A French cleat is a way of securing a cabinet, mirror, tools, artwork or other objects to a wall. It is a molding with a 45 degree slope used to hang cabinets or other objects. The method has been described as simple and strong, but also elegant since it often can be mounted hidden behind a cabinet.

French cleats can be used in pairs, or with a cleat mounted to the wall and a matching edge cut into the object to be hung.

The wall side of a French cleat can be mounted securely without having to hold the full weight of the cabinet while it is secured. The cleat will not be seen while in use, so it does not matter where it is drilled; this means that it can be screwed into wall studs relatively independent of the lateral position of the cabinet.
The cleat can be the full length of the cabinet, so it allows supporting the cabinet at least at every stud behind it.
If the wall cleat is left slightly shorter than the cabinet, the cabinet can be shifted left and right slightly after it is hung, for perfect positioning.

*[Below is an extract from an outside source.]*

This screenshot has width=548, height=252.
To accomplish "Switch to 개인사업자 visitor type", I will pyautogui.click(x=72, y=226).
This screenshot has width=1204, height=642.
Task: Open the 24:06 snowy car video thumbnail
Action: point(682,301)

Once the cleat is secured to the wall, the cabinet can be simply lifted onto it. Because no fine maneuvering is required, even a relatively heavy cabinet can be hung easily this way.

The bottom of the cabinet can be secured to the wall to be sure that it will not get pushed off the cleat while in use.

French cleats are sometimes used for making homemade tool boards, or for adjustable shelving, including wall-mounted shelves using hanging rails. This provides a modular setup with a layout that can be changed easily.